LimitRange is a namespace policy that sets default requests and limits, and enforces min/max bounds, for containers and pods. It prevents the "forgot to set limits" class of incident.

limitrange.yaml — defaults and bounds
apiVersion: v1
kind: LimitRange
metadata:
  name: production-limits
  namespace: production
spec:
  limits:
  # Container-level defaults and bounds
  - type: Container
    default:                    # injected when container has no limits set
      cpu: "500m"
      memory: "256Mi"
    defaultRequest:             # injected when container has no requests set
      cpu: "100m"
      memory: "128Mi"
    min:                        # request/limit must be at least this
      cpu: "50m"
      memory: "64Mi"
    max:                        # request/limit cannot exceed this
      cpu: "4"
      memory: "8Gi"

  # Pod-level bounds (sum of all containers)
  - type: Pod
    max:
      cpu: "8"
      memory: "16Gi"

  # PVC storage bounds
  - type: PersistentVolumeClaim
    min:
      storage: "1Gi"
    max:
      storage: "100Gi"
ResourceQuota vs LimitRange — different scopes
ResourceQuota
Scope: namespace total
Tracks cumulative usage
Rejects pod if quota exceeded
Example: namespace cannot
exceed 20 CPU cores total
LimitRange
Scope: per container/pod
Injects defaults at admission
Enforces min/max bounds
Example: every container
gets 100m CPU request by default
ResourceQuota caps aggregate namespace usage. LimitRange sets per-container defaults and bounds. Use both together for full control.

QoS Classes

Kubernetes assigns a QoS class to every pod based on its resource configuration. When a node runs out of memory, the kubelet evicts pods in order: BestEffort first, then Burstable, then Guaranteed last.

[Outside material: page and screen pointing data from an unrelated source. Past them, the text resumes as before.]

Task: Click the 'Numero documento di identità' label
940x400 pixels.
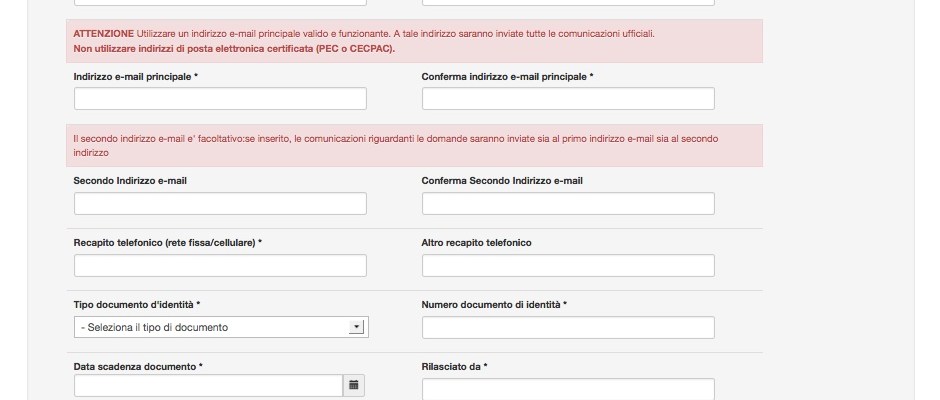Action: tap(494, 305)
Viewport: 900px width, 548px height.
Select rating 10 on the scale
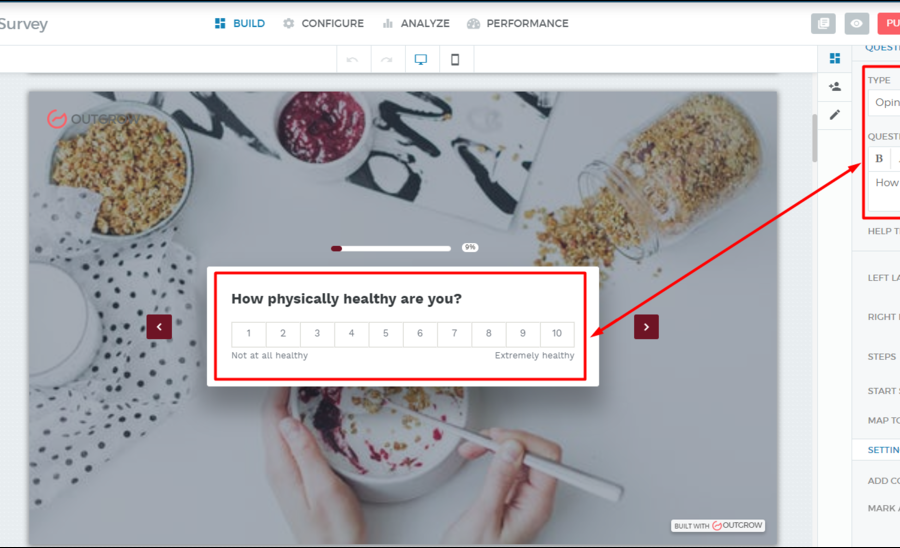(x=557, y=333)
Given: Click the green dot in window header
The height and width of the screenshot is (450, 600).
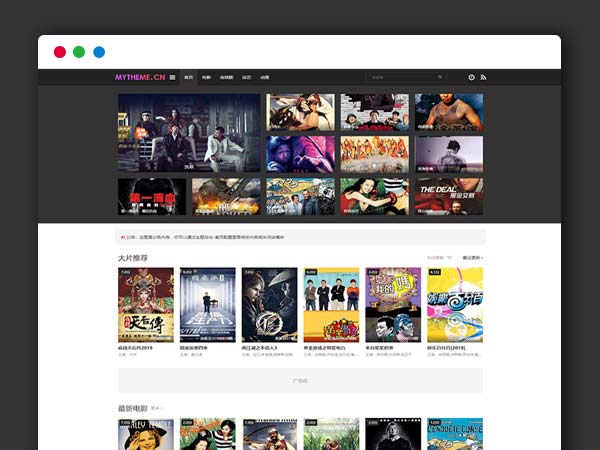Looking at the screenshot, I should click(x=79, y=51).
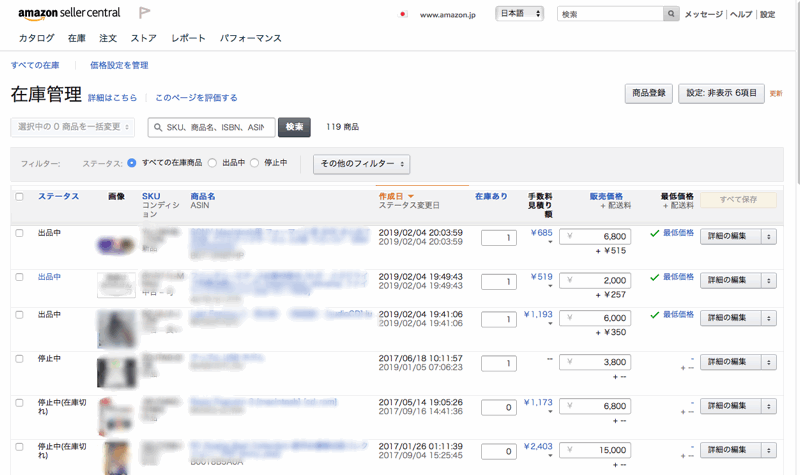Expand the その他のフィルター dropdown
The width and height of the screenshot is (800, 475).
[361, 163]
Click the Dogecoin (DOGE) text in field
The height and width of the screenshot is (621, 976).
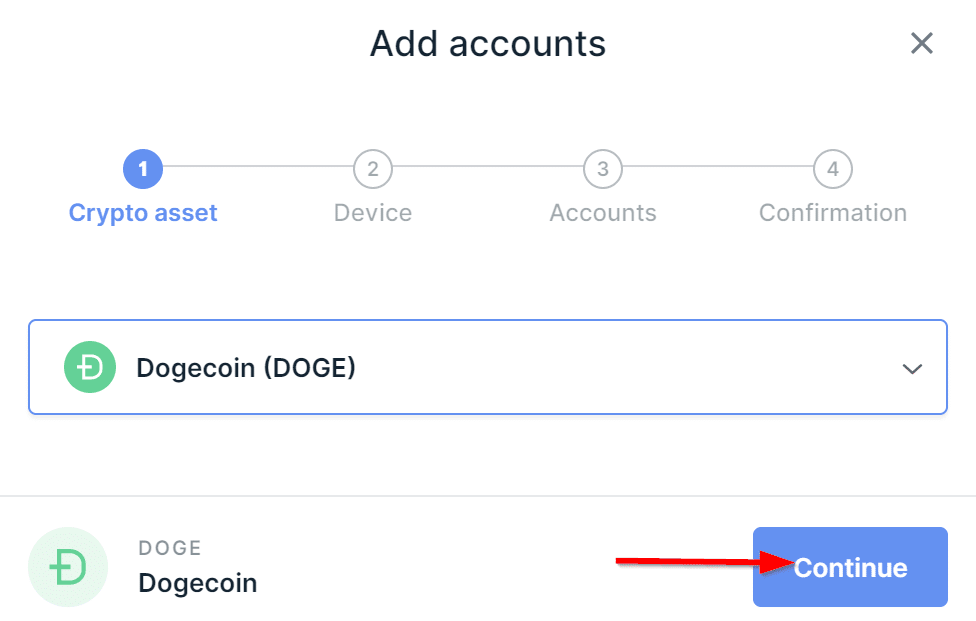click(246, 368)
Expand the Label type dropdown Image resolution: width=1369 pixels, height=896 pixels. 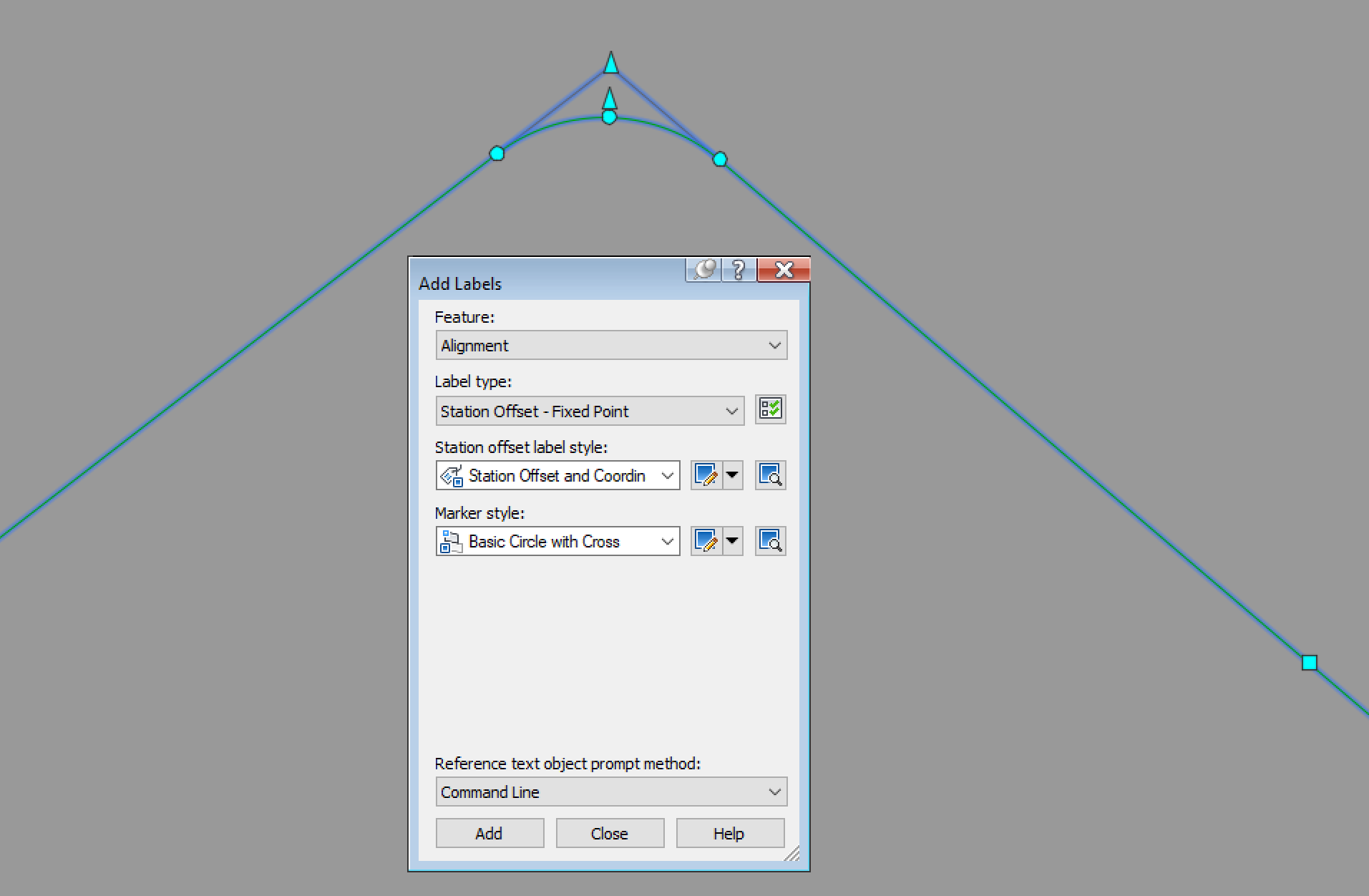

QoS ClassConditionEviction priority
GuaranteedEvery container has requests == limits for both CPU and memory.Last evicted. Never CPU-throttled.
BurstableAt least one container has a request set; requests ≠ limits.Evicted after BestEffort.
BestEffortNo container has any requests or limits set.First evicted under memory pressure.
Guaranteed QoS — requests == limits
containers:
- name: api
  resources:
    requests:
      cpu: "500m"
      memory: "512Mi"
    limits:
      cpu: "500m"       # must equal request for Guaranteed
      memory: "512Mi"   # must equal request for Guaranteed

PriorityClasses

PriorityClass assigns an integer priority to pods. Higher priority pods preempt lower priority ones when the cluster is full — they can evict running pods to make room.

apiVersion: scheduling.k8s.io/v1
kind: PriorityClass
metadata:
  name: critical-apps
value: 1000000
globalDefault: false
description: "Production-critical services. Preempts batch and dev workloads."

---
apiVersion: scheduling.k8s.io/v1
kind: PriorityClass
metadata:
  name: batch-jobs
value: 100
preemptionPolicy: Never    # won't preempt others even if higher priority exists
description: "Background batch jobs. BestEffort scheduling."

---
# Use in pod spec
spec:
  priorityClassName: critical-apps

Multi-Tenant Strategy

For a multi-team cluster, apply this pattern per namespace:

  1. ResourceQuota — set per team based on capacity allocation agreements. Start with 2× expected peak.
  2. LimitRange — enforce sane defaults so teams that forget limits don't cause incidents. Set max per container to prevent single-container runaway.
  3. PriorityClass — tiered priority: production → staging → development → batch. Production workloads survive node pressure even when dev namespaces are overloaded.
  4. Namespace-level RBAC — teams can only see and edit resources in their own namespaces.

kubectl Commands

# View quota usage in a namespace
kubectl describe resourcequota -n production

# View all quotas cluster-wide
kubectl get resourcequota -A

# Check which containers have no resource requests/limits (quota violations)
kubectl get pods -n production -o json | jq '
  .items[] | .spec.containers[] |
  select(.resources.requests == null or .resources.limits == null) |
  .name'

# Check QoS class of all pods in a namespace
kubectl get pods -n production -o json | jq -r \
  '.items[] | "\(.metadata.name): \(.status.qosClass)"'

# Check LimitRange
kubectl describe limitrange -n production